Fronteira Norte / Deserto dos Tártaros 

quinta-feira, julho 07, 2022

A propósito da potência evocativa da imagem fotográfica

Alphonse van Worden - 1750 AD 




Meus mui estimados irmãos d'armas, savdações! 


Para vossas senhorias entenderem a que ponto pode chegar a influência de uma simples fotografia, o quão profundamente ela pode plasmar aspectos fundamentais da consciência d'um indivíduo, se calhar até mesmo seu horizonte existencial... 
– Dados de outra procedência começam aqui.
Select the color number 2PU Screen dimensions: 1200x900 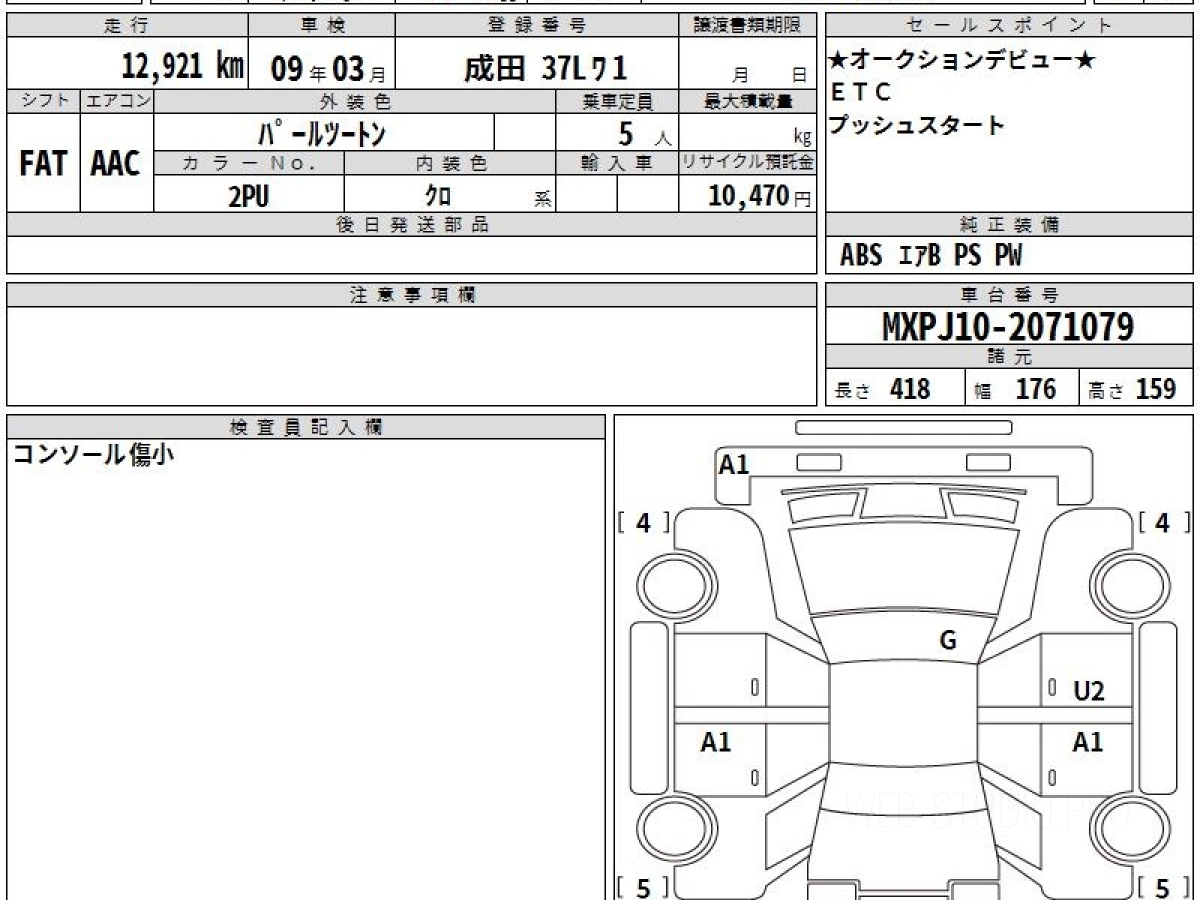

Pois bem: resulta sumamente difícil transmitir aos senhores  do que representou para mim, então um menino de 8 anos, a matéria de capa da Revista Manchete em 1979 sobre a Revolução Iraniana, mormente as fotos de página inteira exibindo o Ayatollah Khomeini em 1979, tendo apenas 8 anos de idade. Com seu a um só tempo hierático, imponente y ameaçador hábito negro, a copiosa y venerável barba branca, ele parecia mais um personagem saído das páginas do SENHOR DOS ANÉIS do que qualquer outra coisa, como se fora uma espécie de releitura de Saruman. E como se não bastasse o impacto visual, a estrondosa, estrepitosa, avassaladora manchete, praticamente uma declaração de guerra CÓSMICA ao UNIVERSO, de todo irresistível para um garoto de imaginação feérica como a minha:


AIATOLÁ: UM FANÁTICO CONTRA O MUNDO


Trata-se praticamente d'uma variante do célebre lema de S. Atanásio de Alexandria, um dos mais insignes teólogos y doutores da Igreja: SE O MUNDO FOR CONTRA A VERDADE, ENTÃO ATANÁSIO SERÁ CONTRA O MUNDO! Ora pois: como alguém que tem a audácia, a bravura, a intrepidez, a desassombrada convicção, o "admirável coração tranquilo" de se levantar contra o próprio MUNDO, poderia ser 'ruim' sob qualquer ângulo ou hipótese?! Inconcebível!

Enfim, foi algo que nunca mais me esqueci, uma imagem que ficou impressa em minha mente, em meu subconsciente, e é c/ absoluta certeza a fonte originária de todo o meu interesse pelo país, por sua cultura e pelo processo revolucionário islâmico.